Accoltellamento ai Colli: il padre si accusa e scagiona il figlio

Il pescatore accusato di tentato omicidio ai danni di un commerciante ai Colli ha scagionato il figlio, assumendosi tutta la responsabilità dell'accaduto. Ora è agli arresti domiciliari

Si è assunto tutta la responsabilità riguardante l'accoltellamento avvenuto giovedì scorso in via Monte Breccioso, in zona Colli a Pescara.

Il pescatore, accusato dai carabinieri di tentato omicidio ai danni del titolare di un circolo, ha così tentato di scagionare completamente il figlio, che era stato arrestato con lui al momento del fatto.
Il violento litigio era scoppiato a causa dei parcheggi selvaggi nella zona: è bastata una parola di troppo per scatenare l'accoltellamento. Gli uomini dell'Arma avevano rinvenuto due coltelli usati per l'aggressione, ed avevano così arrestato padre e figlio.

Ma ieri, durante l'interrogatorio davanti al Gip Di Fine, il pescatore ha dichiarato di essere l'unico responsabile dell'aggressione, mentre il figlio sarebbe estraneo alla vicenda.

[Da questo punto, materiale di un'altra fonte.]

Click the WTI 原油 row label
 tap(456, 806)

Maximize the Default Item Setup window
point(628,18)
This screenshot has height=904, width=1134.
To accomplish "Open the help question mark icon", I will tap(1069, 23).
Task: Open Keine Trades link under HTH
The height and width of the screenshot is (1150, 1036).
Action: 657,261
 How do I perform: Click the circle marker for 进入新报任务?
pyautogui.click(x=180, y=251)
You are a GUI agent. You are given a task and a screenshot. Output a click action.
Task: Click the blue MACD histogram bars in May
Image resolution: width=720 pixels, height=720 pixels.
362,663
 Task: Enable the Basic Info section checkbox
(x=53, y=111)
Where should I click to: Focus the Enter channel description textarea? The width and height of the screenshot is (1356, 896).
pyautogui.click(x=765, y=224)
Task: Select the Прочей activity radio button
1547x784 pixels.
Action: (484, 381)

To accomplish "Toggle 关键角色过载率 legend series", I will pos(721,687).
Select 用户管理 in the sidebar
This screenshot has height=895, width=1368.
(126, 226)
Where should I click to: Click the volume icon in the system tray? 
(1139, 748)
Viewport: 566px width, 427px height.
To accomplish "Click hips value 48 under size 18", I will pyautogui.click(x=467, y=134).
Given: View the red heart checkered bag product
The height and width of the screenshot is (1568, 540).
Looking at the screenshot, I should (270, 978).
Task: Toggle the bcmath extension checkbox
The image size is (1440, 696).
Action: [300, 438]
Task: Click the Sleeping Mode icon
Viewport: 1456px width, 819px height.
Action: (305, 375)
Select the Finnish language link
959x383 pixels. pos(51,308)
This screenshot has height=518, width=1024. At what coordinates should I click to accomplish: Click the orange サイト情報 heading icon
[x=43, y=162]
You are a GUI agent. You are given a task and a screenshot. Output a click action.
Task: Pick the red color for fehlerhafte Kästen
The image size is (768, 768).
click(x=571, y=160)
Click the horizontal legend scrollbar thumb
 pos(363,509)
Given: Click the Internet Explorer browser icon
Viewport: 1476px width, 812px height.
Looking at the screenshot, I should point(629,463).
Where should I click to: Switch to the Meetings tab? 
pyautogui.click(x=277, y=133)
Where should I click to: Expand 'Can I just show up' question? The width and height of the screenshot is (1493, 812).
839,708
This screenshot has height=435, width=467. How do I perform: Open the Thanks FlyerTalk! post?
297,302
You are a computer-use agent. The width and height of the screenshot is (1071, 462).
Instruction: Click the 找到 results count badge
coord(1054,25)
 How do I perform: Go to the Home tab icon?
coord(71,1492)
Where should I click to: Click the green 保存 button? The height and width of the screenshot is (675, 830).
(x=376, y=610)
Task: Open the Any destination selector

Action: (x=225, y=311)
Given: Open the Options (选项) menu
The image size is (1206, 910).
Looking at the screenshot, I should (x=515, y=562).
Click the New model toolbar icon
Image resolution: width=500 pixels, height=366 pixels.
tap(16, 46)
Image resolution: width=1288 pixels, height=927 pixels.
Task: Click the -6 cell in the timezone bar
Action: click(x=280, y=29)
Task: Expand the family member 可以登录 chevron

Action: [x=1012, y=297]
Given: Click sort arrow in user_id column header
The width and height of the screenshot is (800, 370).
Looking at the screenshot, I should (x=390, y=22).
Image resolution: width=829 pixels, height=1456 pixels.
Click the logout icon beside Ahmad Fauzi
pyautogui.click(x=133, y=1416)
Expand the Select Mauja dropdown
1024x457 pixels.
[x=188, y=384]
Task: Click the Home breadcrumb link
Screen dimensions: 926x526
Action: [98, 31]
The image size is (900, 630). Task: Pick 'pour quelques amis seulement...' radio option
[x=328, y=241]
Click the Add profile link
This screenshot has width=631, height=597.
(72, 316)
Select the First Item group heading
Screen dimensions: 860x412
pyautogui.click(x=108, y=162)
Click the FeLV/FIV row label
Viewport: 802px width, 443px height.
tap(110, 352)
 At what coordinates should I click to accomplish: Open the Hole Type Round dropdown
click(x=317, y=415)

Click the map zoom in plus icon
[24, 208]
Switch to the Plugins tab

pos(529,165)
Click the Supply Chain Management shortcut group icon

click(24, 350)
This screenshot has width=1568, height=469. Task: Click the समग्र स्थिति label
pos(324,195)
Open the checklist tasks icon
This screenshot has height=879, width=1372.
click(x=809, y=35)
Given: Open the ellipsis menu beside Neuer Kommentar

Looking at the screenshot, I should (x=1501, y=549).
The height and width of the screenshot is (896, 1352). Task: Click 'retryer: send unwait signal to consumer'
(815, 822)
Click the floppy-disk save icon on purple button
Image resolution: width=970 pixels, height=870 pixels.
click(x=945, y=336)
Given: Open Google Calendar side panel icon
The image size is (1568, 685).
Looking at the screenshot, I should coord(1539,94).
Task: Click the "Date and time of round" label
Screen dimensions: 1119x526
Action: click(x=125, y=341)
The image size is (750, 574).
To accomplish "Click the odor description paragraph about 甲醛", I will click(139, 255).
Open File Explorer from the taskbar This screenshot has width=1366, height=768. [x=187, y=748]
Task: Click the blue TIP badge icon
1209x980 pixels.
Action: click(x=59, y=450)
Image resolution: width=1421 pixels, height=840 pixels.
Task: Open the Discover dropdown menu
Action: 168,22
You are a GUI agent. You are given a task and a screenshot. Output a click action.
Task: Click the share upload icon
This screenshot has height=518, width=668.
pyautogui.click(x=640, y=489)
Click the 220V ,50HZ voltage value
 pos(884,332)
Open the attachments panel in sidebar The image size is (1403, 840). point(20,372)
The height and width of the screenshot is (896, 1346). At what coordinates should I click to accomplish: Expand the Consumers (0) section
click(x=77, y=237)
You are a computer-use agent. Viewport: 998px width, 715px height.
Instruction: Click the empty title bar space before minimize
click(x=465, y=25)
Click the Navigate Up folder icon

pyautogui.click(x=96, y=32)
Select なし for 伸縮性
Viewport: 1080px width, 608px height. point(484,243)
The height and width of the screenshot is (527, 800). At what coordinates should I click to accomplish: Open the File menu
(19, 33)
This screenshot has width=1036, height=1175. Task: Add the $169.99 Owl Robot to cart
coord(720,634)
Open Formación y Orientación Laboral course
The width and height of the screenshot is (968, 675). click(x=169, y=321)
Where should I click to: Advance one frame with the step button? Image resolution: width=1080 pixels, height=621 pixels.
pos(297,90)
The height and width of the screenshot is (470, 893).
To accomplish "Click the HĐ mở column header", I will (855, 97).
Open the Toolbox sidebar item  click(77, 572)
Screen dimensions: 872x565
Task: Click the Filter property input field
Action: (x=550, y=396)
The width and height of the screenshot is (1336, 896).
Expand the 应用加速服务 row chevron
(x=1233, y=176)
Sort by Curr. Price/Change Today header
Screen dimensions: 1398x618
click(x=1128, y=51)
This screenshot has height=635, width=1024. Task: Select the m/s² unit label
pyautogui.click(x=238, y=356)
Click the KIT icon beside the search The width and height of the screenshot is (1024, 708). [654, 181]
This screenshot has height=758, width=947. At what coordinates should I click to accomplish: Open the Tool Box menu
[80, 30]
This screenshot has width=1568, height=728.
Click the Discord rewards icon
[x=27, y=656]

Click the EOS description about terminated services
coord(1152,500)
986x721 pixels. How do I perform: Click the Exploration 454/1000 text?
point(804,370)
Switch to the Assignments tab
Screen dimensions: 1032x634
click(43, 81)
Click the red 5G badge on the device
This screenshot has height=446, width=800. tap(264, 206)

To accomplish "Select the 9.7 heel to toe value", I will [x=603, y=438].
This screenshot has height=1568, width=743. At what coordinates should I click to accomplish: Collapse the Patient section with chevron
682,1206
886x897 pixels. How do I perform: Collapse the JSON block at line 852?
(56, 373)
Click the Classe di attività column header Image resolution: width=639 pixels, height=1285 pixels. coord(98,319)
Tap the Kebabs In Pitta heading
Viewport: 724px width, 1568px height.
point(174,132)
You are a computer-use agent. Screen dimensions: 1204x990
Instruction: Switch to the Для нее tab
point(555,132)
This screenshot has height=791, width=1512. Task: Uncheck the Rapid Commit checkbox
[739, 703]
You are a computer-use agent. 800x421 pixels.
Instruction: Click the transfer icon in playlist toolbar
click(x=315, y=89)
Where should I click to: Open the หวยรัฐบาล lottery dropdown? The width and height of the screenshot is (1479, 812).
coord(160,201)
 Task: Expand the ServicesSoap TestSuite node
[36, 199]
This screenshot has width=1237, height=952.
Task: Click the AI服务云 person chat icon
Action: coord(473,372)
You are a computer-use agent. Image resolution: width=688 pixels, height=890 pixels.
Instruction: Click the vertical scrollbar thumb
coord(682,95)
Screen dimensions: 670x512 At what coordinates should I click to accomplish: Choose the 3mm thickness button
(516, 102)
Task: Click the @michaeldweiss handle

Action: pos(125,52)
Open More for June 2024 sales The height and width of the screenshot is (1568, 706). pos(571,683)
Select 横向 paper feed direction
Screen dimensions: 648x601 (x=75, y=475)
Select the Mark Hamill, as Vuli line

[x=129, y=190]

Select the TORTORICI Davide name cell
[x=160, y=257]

Il giudice ha ordinato gli arresti domiciliari per l'uomo, che potrà comunque continuare la sua attività di pesca durante la notte, mentre per il figlio è stato disposto l'obbligo di firma.
Per i difensori del pescatore, l'uomo avrebbe avuto semplicemente uno scatto d'ira dopo essere stato ripetutamente insultato.